Foveon X3 sensor background
- Photodetector - A physical device used to capture a single color value (for a Bayer camera there is one of these per pixel location, the X3 sensor has three per pixel location)
- Pixel location - A location on the final image which contains full RGB color information
What's so good about the Foveon X3 sensor?
In the example below we are simplifying things by using a 130 x 130 sensor, thus a total of 16,900 pixel locations in the output image. Obviously the same rules apply no matter many pixel locations the final image has.

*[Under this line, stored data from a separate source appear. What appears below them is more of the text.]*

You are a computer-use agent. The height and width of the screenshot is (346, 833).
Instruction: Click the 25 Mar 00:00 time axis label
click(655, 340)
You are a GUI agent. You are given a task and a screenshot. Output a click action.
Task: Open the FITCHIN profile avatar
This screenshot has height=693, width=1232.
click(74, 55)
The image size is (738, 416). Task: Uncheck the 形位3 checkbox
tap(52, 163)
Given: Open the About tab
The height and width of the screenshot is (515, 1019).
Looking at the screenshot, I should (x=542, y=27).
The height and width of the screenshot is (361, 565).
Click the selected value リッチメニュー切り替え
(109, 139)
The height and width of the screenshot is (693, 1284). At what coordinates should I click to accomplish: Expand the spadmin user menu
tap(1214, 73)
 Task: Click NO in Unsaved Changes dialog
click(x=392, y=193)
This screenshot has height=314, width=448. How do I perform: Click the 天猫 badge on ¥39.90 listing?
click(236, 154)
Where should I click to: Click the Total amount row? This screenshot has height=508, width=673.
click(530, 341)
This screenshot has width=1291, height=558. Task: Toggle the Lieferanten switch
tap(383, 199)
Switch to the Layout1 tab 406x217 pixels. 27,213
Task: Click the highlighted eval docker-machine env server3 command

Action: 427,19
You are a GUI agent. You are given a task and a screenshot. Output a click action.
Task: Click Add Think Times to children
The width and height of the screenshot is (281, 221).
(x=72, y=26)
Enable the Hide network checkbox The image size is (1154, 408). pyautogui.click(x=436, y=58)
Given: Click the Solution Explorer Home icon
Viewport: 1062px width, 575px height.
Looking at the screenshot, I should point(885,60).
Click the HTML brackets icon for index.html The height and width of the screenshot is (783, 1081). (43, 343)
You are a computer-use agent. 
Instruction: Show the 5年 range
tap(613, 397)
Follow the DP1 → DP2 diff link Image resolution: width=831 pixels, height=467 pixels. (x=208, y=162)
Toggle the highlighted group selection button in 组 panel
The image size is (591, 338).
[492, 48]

Traditional "Mosaic" sensors
Digital cameras have for years used what is essentially a monochromatic (b&w) image sensor with individual color filters over each photodetector (known as the Bayer pattern and normally in a GRGB pattern). This means that each photodetector can only detect one of either red, green or blue light. Note that the green channel has twice the number of photodetectors as red or blue (this is because the majority of luminance information is carried in the green channel). A demosaic algorithm then combines the color of neighboring pixels to reproduce the scene color at that pixel location.
Foveon's X3 sensor
Foveon's sensor instead of having a single photodetector at each pixel location has a multi-layered design which has the equivalent of a red, green and blue photodetector at each pixel location. This means that instead of having to interpolate the values of neighboring pixels the X3 sensor 'sees' full color at individual pixel locations. This is pretty much the 'holy grail' of digital image sensors, it should mean ultra sharp, detailed images with full color single pixel resolution.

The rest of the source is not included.